I blog, al momento, sono un fenomeno relativamente ininfluente. Non è detto che sarà così per sempre. I blog, al momento, sono al di fuori del controllo statale, visto che chiunque può dire qualsiasi cosa gli passi per la testa. L'informazione, al momento, è sotto lo stretto controllo delle autorità statali, tramite l'Ordine dei Giornalisti, i finanziamenti alle testate, la proprietà pubblica di molte TV e Radio, infinite regolamentazioni, e la minacciosa e immanente possibilità di essere denunciati per reati di parola.
Ho detto diverse volte in passato che, non appena i blog diventeranno un fenomeno importante nel mondo dell'informazione, le autorità pubbliche cominceranno a regolamentarli, per controllarli e castrarli. Avevo torto: lo stato sembra voler agire in anticipo. Prima ancora che questo fenomeno diventi politicamente rilevante, lo stato dichiara guerra preventiva alla libertà di espressione.
Nella Finanziaria che stanno discutendo al Lingott... ehm... volevo dire, a Montecitorio, si ribadisce e rafforza una norma preesistente che potrebbe cominciare a rendere molto costoso e/o molto ininfluente il discutere sui blog. Infatti pare che l'alternativa sarà tra pagare i media per ogni citazione, e non citarli affatto, magari limitandosi a discutere dei cartoni animati giapponesi, delle bruschette al ciauscolo e delle tette di Manuela Arcuri. Discussioni di tutto rispetto, per carità, ma non è possibile che in futuro, per parlare di politica e cronaca, non si potranno citare agenzie di stampa, giornali, riviste senza pagare. Perchè il rischio è questo.
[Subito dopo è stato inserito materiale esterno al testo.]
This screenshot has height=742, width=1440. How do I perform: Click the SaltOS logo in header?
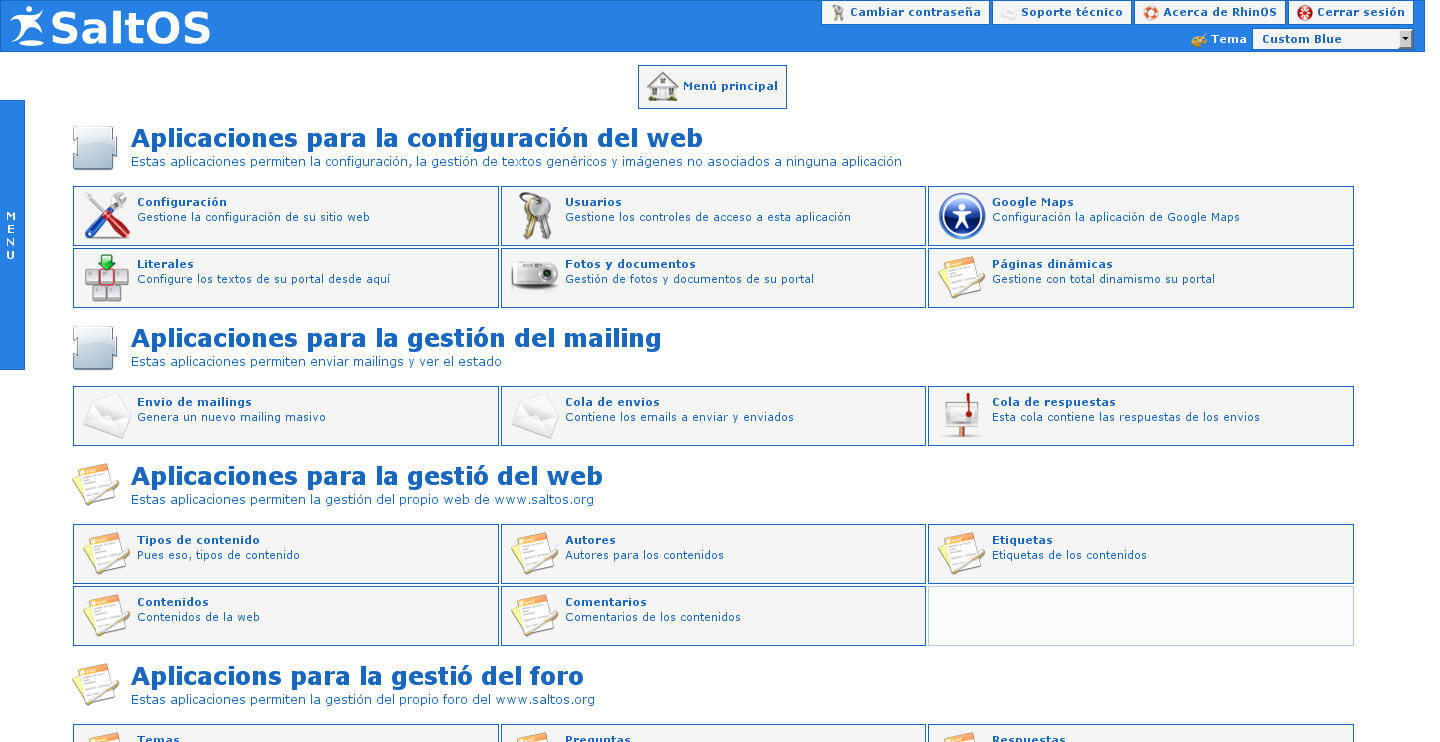110,26
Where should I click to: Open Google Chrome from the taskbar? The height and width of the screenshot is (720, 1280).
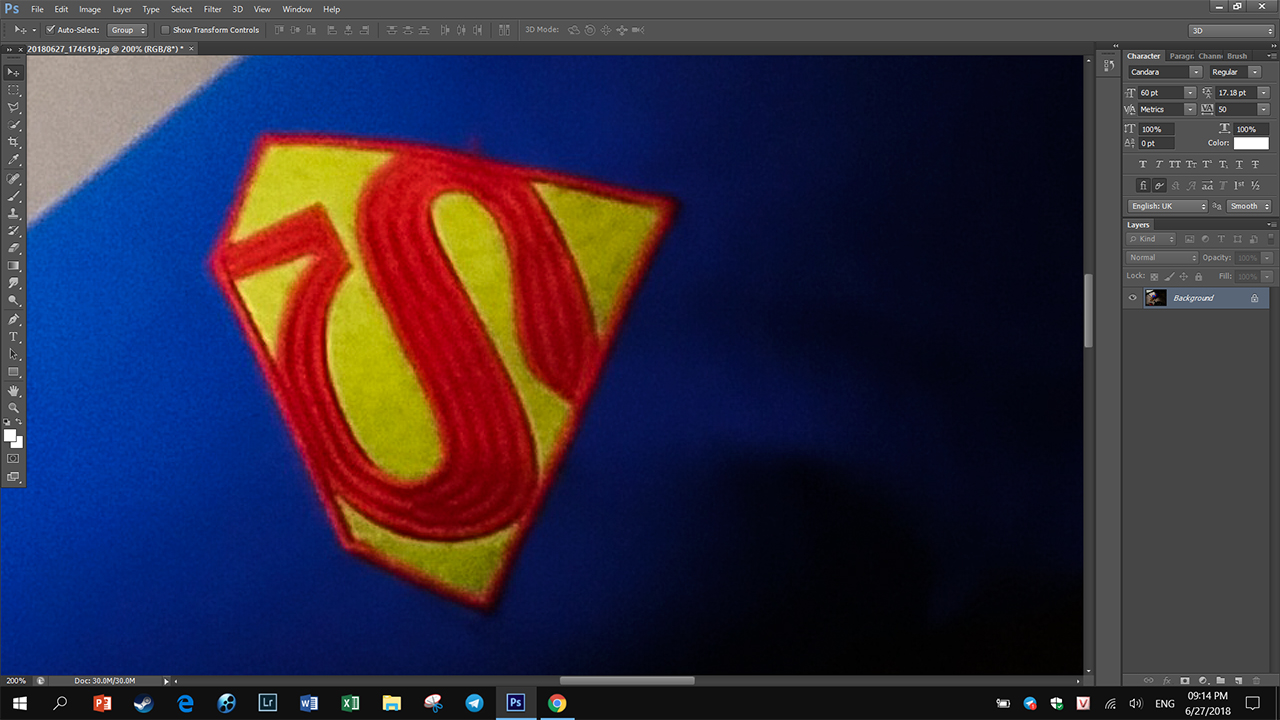557,703
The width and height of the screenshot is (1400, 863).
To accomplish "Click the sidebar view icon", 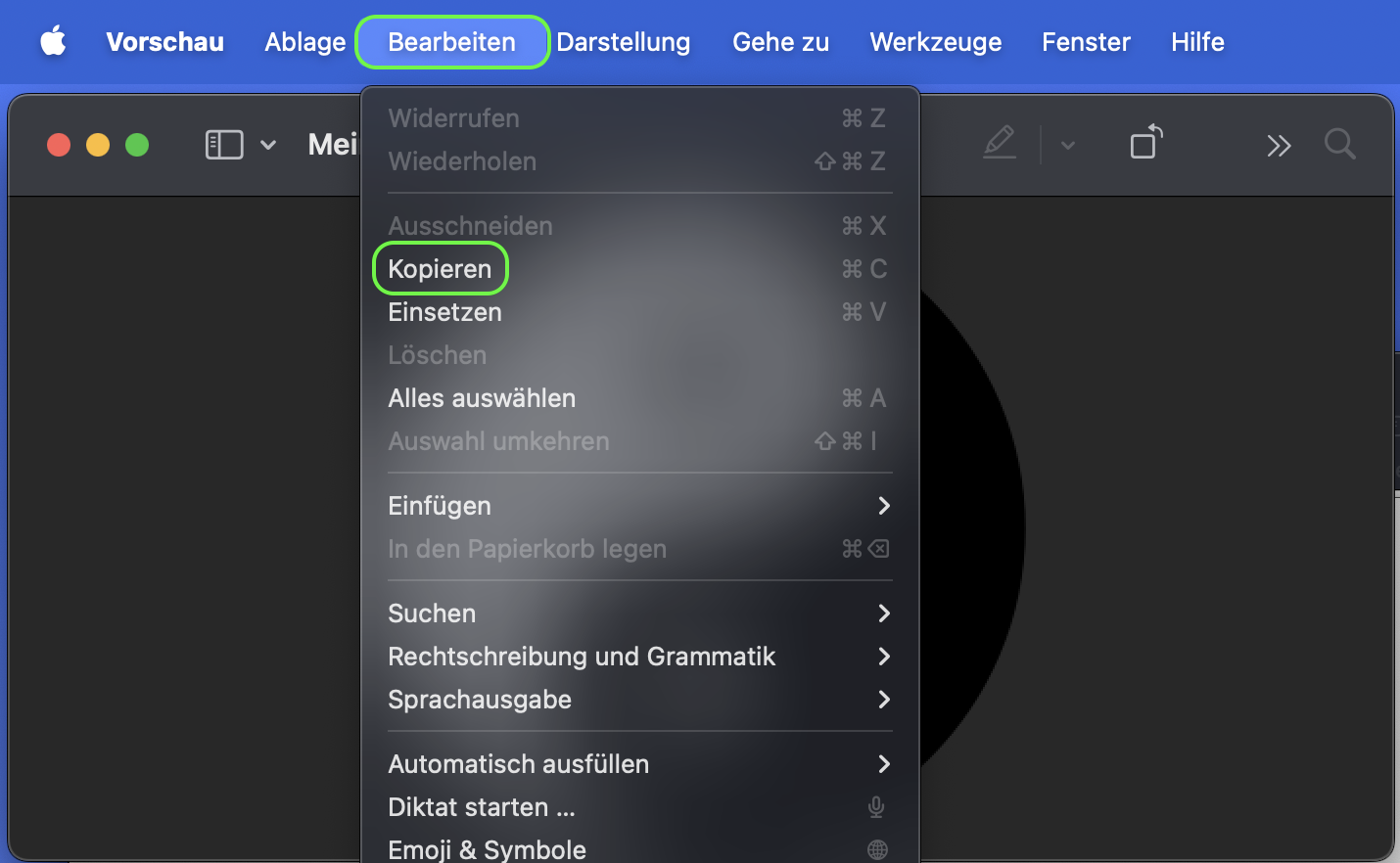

"All’articolo 65 della legge 22 aprile 1941, n. 633, dopo il comma 1, è aggiunto il seguente: “I soggetti che realizzano, con qualsiasi mezzo, la riproduzione totale o parziale di articoli di riviste o giornali, devono corrispondere un compenso agli editori per le opere da cui i suddetti articoli sono tratti. La misura di tale compenso e le modalità di riscossione sono determinate sulla base di accordi tra i soggetti di cui al periodo precedente e le associazioni delle categorie interessate. Sono escluse dalla corresponsione del compenso le amministrazioni pubbliche di cui al comma 2 dell’articolo 1 del decreto legislativo 3 febbraio 1993, n. 29"
Fonte: Camelot.
Al momento pare che i link non siano a pagamento, ma è indubbio che la cosa sia limitativa.
O si paga, o non si potrà più parlare di quello che succede nel mondo. O si scende a patti col potere, o non si potrà più far uso della propria libertà di espressione. Parliamoci chiaro: dobbiamo temere più Al Qaeda o i nostri governanti?
P.S. E mi chiedevo anche: che strano! Se io cito il Corriere della Sera, devo pagare Mieli. E se il Corriere della Sera cita me? Mi deve pagare? Ne dubito. Evidentemente i diritti non sono uguali per tutti... cioè non sono diritti, per definizione.